Vincent CHENILLE, Marie DOLLÉ, Denis MELLIER, Luc RUIZ, Irène LANGLET, Roger BOZZETTO, Isabelle-Rachel CASTA, Jean-Louis LEUTRAT, Fabien BOULLY, Loïc ARTIAGA, David BUXTON, Guy ASTIC, Samuel ARCHIBALD, Jean-François BAILLON, Julie DE FARAMOND, Éric
ENCRAGE
264pp - 20,30 €
Critique parue en juillet 2011 dans Bifrost n° 63
Ce livre, publié sous la direction de Vincent Chenille, Marie Dollé et Denis Mellier, constitue les Actes du Colloque de l’Université de Picardie Jules Verne et de la BNF, qui s’est tenu en décembre 2008. Pour la première fois en France, voire au monde, un colloque entier était consacré à Richard Matheson, cet auteur aux très nombreux textes archi-connus, qu’il s’agisse des romans Je suis une légende et L’Homme qui rétrécit, de la nouvelle « Journal d’un monstre », ou du scénario de Duel, mis en images par Steven Spielberg. Et le programme était en effet particulièrement chargé : près d’une vingtaine de contributions d’universitaires de la France entière, sur de très nombreux sujets : les écrits, bien sûr, les adaptations et le métier de scénariste, l’influence de Poe sur Matheson, ou celle de ce dernier sur Stephen King, voire, plus original, sur l’écrivain Claude Ollier. On trouvera même un article passionnant d’Eric Vinson sur des livres méconnus de l’auteur, qui font l’apologie de la Science Chrétienne et du théosophisme. En clair, une somme incontournable, que tout amateur de Matheson se doit de posséder pour cerner les contours de son œuvre, si tant est qu’on puisse en trouver — après tout, Matheson est un touche-à-tout qui a multiplié les genres, les traitements, les médias… Ceci étant dit, on distingue néanmoins de grandes lignes directrices, comme la prégnance des monstres (celui de sa première nouvelle, bien sûr, mais aussi le camion de Duel ou la figure de Robert Neville dans Je suis une légende, créature terrifiante pour le reste de la population terrienne), la paranoïa et plus généralement les fêlures de l’esprit, ainsi que son rapport à la notion de genre, dans lequel il se fond pour mieux les corrompre de l’intérieur. Toutes ces composantes sont bien évidemment abordées ici.

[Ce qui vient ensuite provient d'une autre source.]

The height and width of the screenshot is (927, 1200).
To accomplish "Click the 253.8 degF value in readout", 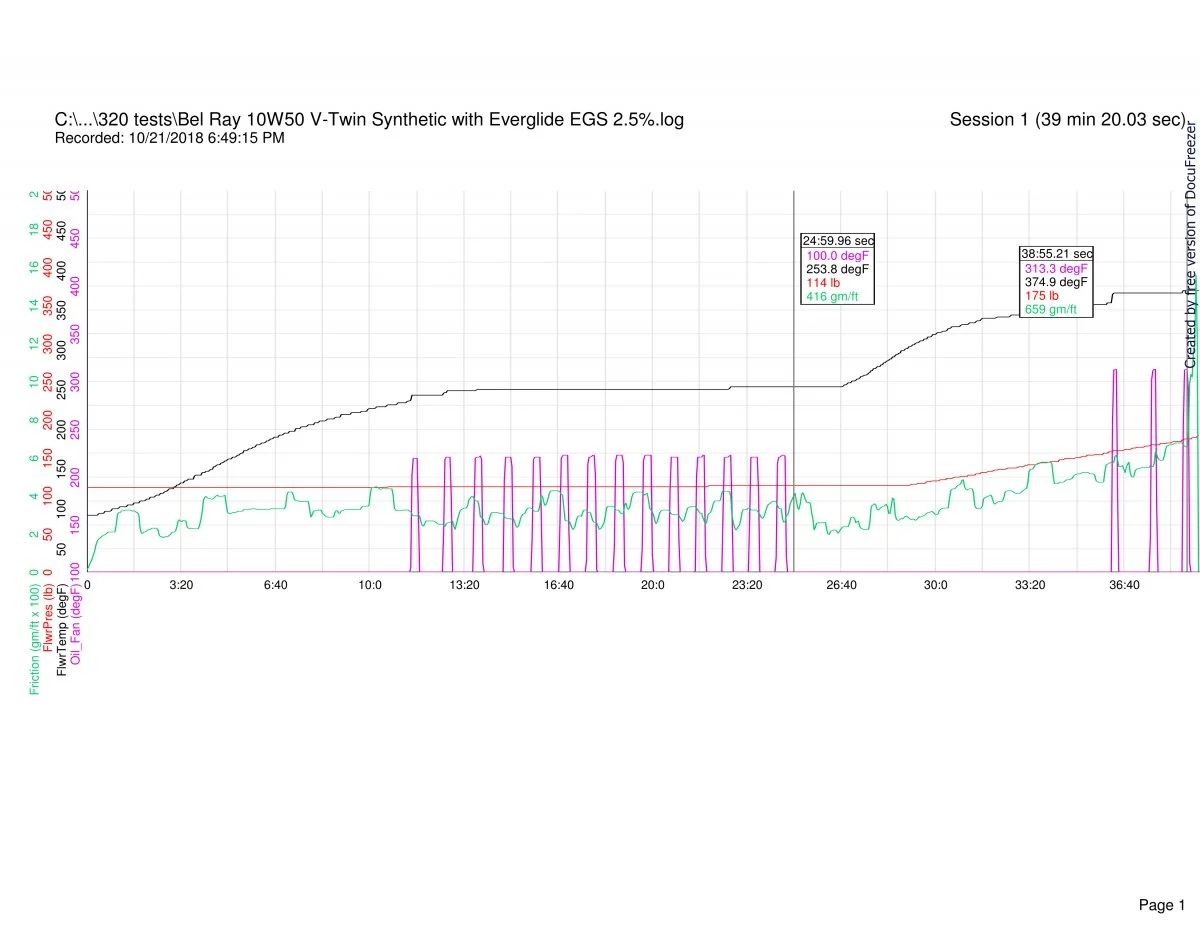I will pos(838,269).
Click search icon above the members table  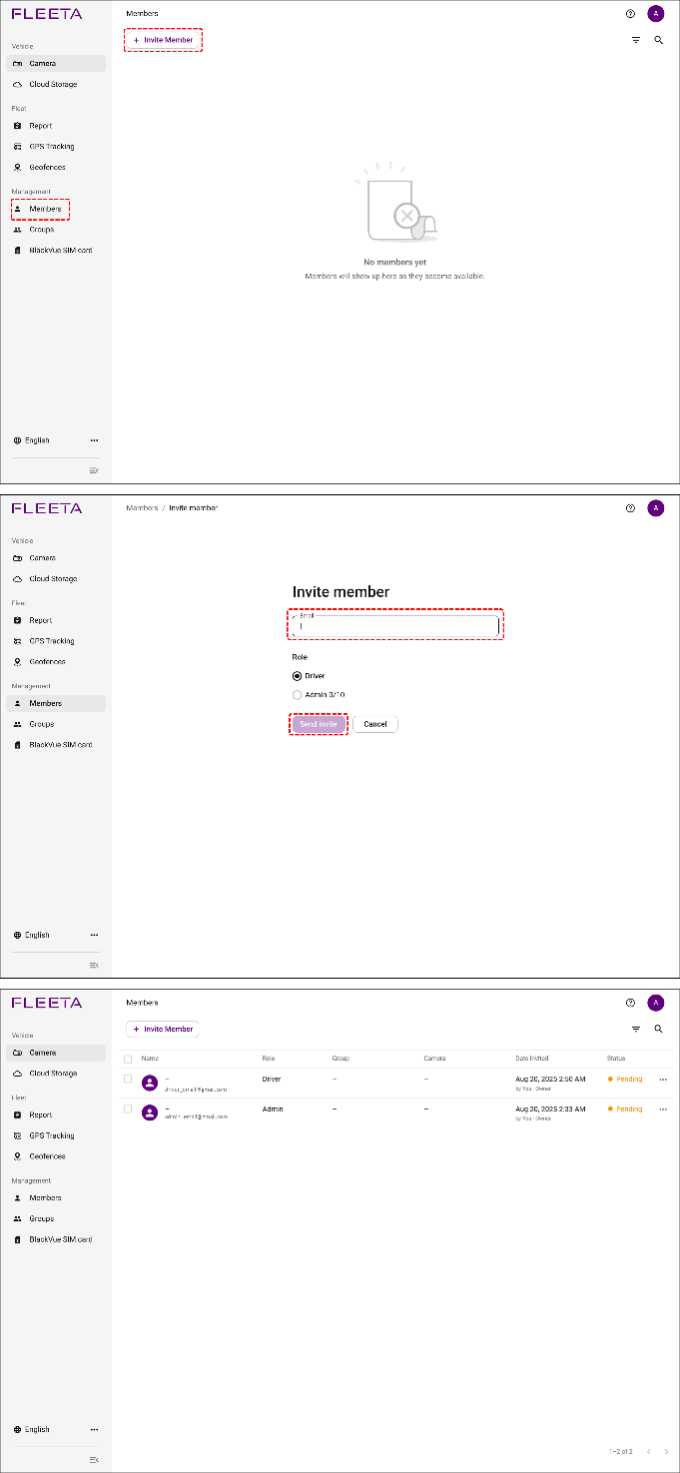click(658, 1029)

Sans surprise, l’intérêt des articles varie, mais reste globalement soutenu ; on signalera les textes de Luc Ruiz, sur Je suis une légende et le conte philosophique dans l’œuvre de Matheson, d’Irène Langlet, sur Le Jeune homme, la mort et le temps, de Fabien Boully, sur Duel et son traitement de la masculinité, et, d’une manière générale, ceux de la troisième partie qui sortent quelque peu des sentiers battus. Tout lecteur y apposera en outre ses propres intérêts, en fonction de sa connaissance plus ou moins intimes des écrits de Matheson. On s’interrogera néanmoins sur l’intérêt d’avoir mis la biographie signée Jean Marigny en fin d’ouvrage : elle nous semblait une introduction idéale à ce dernier (le lecteur potentiel n’est pas nécessairement familier des nombreuses facettes de l’auteur). Certaines thématiques ou sujets d’articles qu’on aurait bien aimé voir abordés sont absents : par exemple, une étude comparative de L’Homme qui rétrécit et de La Chute dans le néant de Marc Wersinger ; la filiation et la transmission dans l’œuvre de Richard Christian Matheson (son fils) ; ou encore les westerns. Les organisateurs du colloque s’en excusent du reste en préface, et on ne saurait leur en tenir rigueur : bien qu’incomplet, ce volume n’en demeure pas moins incontournable pour qui s’intéresse à la carrière de Matheson, mais aussi à un vaste pan de la littérature de genre américaine, l’œuvre de Richard Matheson constituant une étape intermédiaire entre les classiques (Poe) et les modernes (King).